Quick question on byte-addressable memory granularity

[duragezic]

Part of this assignment I have is: given a 32-bit address, determine the size of the cache, size of a line, etc.

In a previous class, we did quite a bit of these problems, except that the word-size was equal to the address length (32 bits / 4 bytes). But this particular problem has the word size being 1 byte. So are the 2 least significant bits in the address still 0, even with the word-size being 1 byte? Because for every cache address problem we had with 4 byte words, the two right-most bits in the address were always zero (aligned on the boundary or whatever?), thus the word select field in the address was actually 2 bits less than it said. But I'm not sure if this is till the case with 1 byte words. Any idea?

 

[mundane]

Sounds like a software question.

 

[her209]

There's not enough information to solve this problem.

 

[her209]

Originally posted by: mundane
Sounds like a software question.

No, it belongs in Highly Technical.

 

[duragezic]

Well I know how to calculate the required stuff given the 32-bit address, but I don't know if I should subtract two bits from the right-most/word select field in the address, since the problems I've done in the past have had these two LSB be zero to align it right. But with the word size being just 1 byte I'm not sure if that's still the case.

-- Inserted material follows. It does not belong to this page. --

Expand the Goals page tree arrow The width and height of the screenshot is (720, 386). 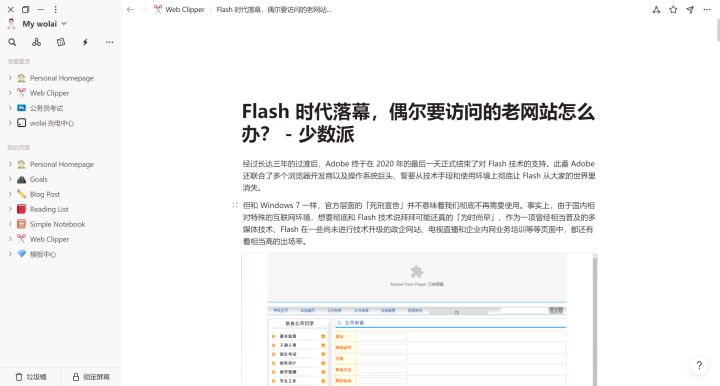coord(10,179)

So given a 32-bit address of:

tag----|-index---|--pos (what I call the word-select)--|
20 bits|-8 bits---|----4 bits--------|

My professor helped me with other aspects of this, but didn't specifically answer this question.. he simply gave me the word-size as 1 byte. For my other class, I would use 2^(pos bits - 2) to calculate the number of words in a cache block, but since the word size is smaller I'm not sure if I still use that or 2^(pos bits).


And I'm not sure how this is software? It requires a pencil and the piece of paper. It's homework as you surely can tell, but I'm just trying to get clarification on this issue... I can do the calculations easily (though some of them are indetermine from given info).

 

[Special K]

Originally posted by: duragezic
Part of this assignment I have is: given a 32-bit address, determine the size of the cache, size of a line, etc.

In a previous class, we did quite a bit of these problems, except that the word-size was equal to the address length (32 bits / 4 bytes). But this particular problem has the word size being 1 byte. So are the 2 least significant bits in the address still 0, even with the word-size being 1 byte? Because for every cache address problem we had with 4 byte words, the two right-most bits in the address were always zero (aligned on the boundary or whatever?), thus the word select field in the address was actually 2 bits less than it said. But I'm not sure if this is till the case with 1 byte words. Any idea?

First of all, are you using the terms "word" and "cache line" interchangeably?

In every cache problem I've solved, the least significant bits are the word/byte offsets. If a word (cache line) is only 1 byte long, you should only need 1 bit for the offset.

 

[KLin]

Definitely a do your own homework response is in order here.